#### DATA SHOWN
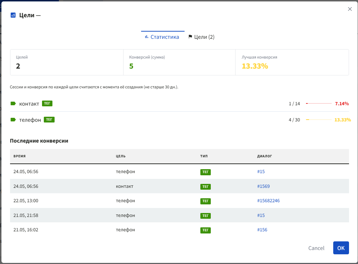Open dialog link #1569

pos(264,186)
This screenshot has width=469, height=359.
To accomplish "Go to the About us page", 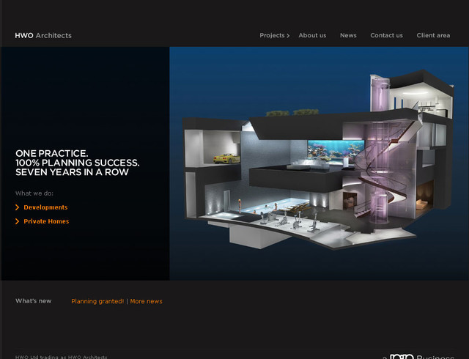I will (x=312, y=35).
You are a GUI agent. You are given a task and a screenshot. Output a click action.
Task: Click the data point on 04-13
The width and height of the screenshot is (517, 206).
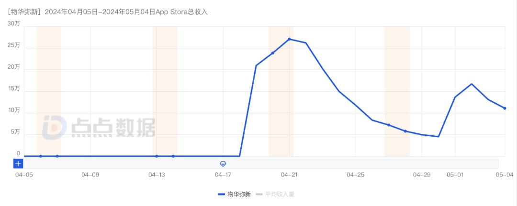[x=157, y=156]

#### ACTIVITY
Return exactly, with no pictures, each line from the one that contains "Task: Click the data point on 04-13" through the end of the entries above, both ends included.

#### EXERCISE OUTPUT
Task: Click the data point on 04-13
The width and height of the screenshot is (517, 206).
[x=157, y=156]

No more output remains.